ChainerRL is tested with Python 2.7+ and 3.5.1+. For other requirements, see requirements.txt.
ChainerRL can be installed via PyPI:
pip install chainerrl
It can also be installed from the source code:
python setup.py install
Refer to Installation for more information on installation.
For more information, you can refer to ChainerRL's documentation.
|Algorithm||Discrete Action||Continous Action||Recurrent Model||CPU Async Training|
|DQN (including DoubleDQN etc.)||✓||✓ (NAF)||✓||x|
|NSQ (N-step Q-learning)||✓||✓ (NAF)||✓||✓|
|PCL (Path Consistency Learning)||✓||✓||✓||✓|
Following algorithms have been implemented in ChainerRL:
- A3C (Asynchronous Advantage Actor-Critic)
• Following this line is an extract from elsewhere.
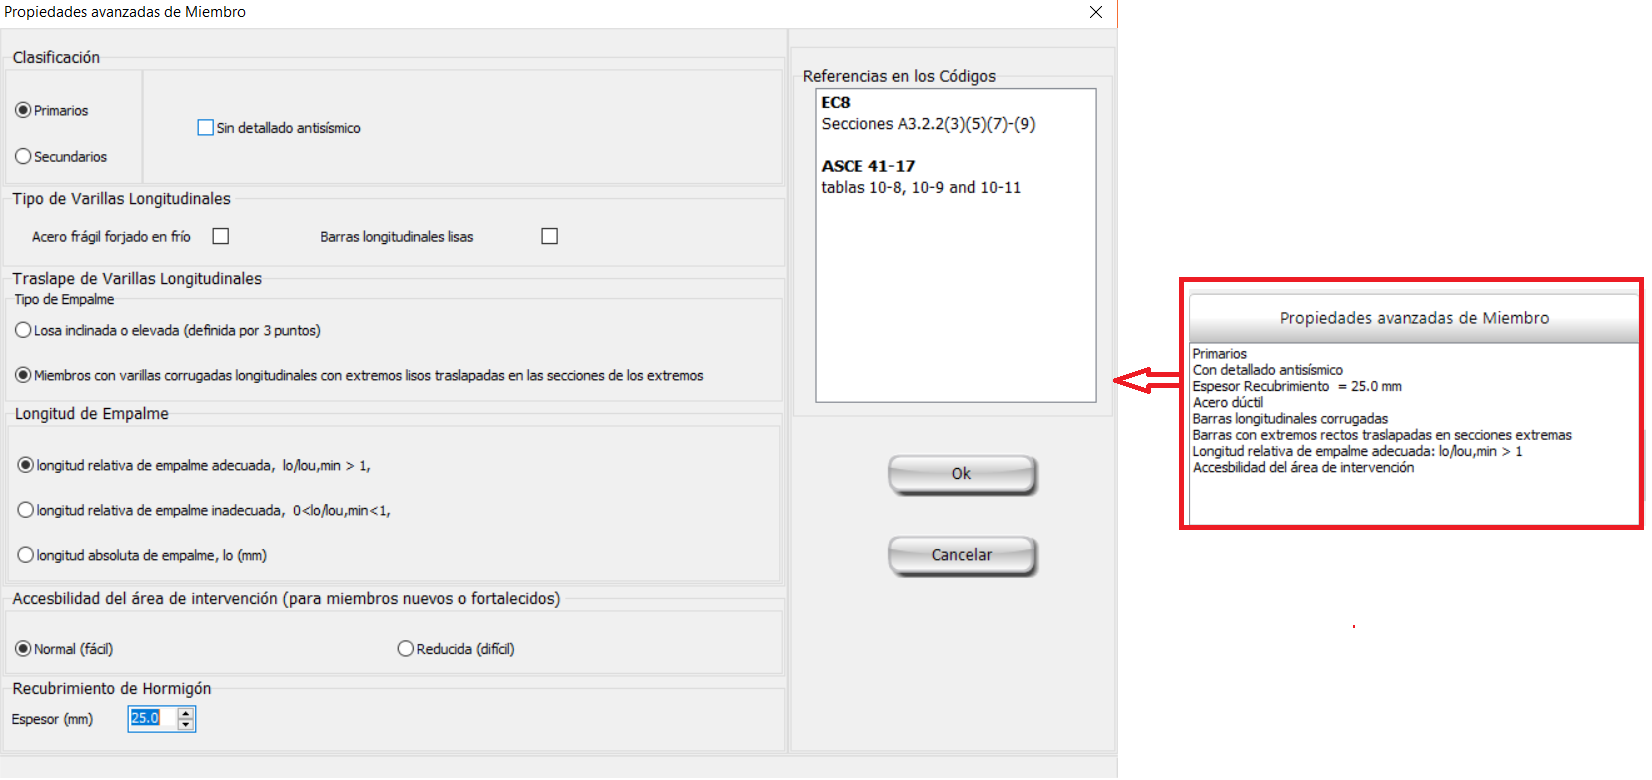Check Acero frágil forjado en frío

221,236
- ACER (Actor-Critic with Experience Replay)
- Asynchronous N-step Q-learning
- Categorical DQN
- DQN (including Double DQN, Persistent Advantage Learning (PAL), Double PAL, Dynamic Policy Programming (DPP))
- DDPG (Deep Deterministic Poilcy Gradients) (including SVG(0))
- PGT (Policy Gradient Theorem)
- PCL (Path Consistency Learning)
- PPO (Proximal Policy Optimization)
- TRPO (Trust Region Policy Optimization)
Q-function based algorithms such as DQN can utilize a Normalized Advantage Function (NAF) to tackle continuous-action problems as well as DQN-like discrete output networks.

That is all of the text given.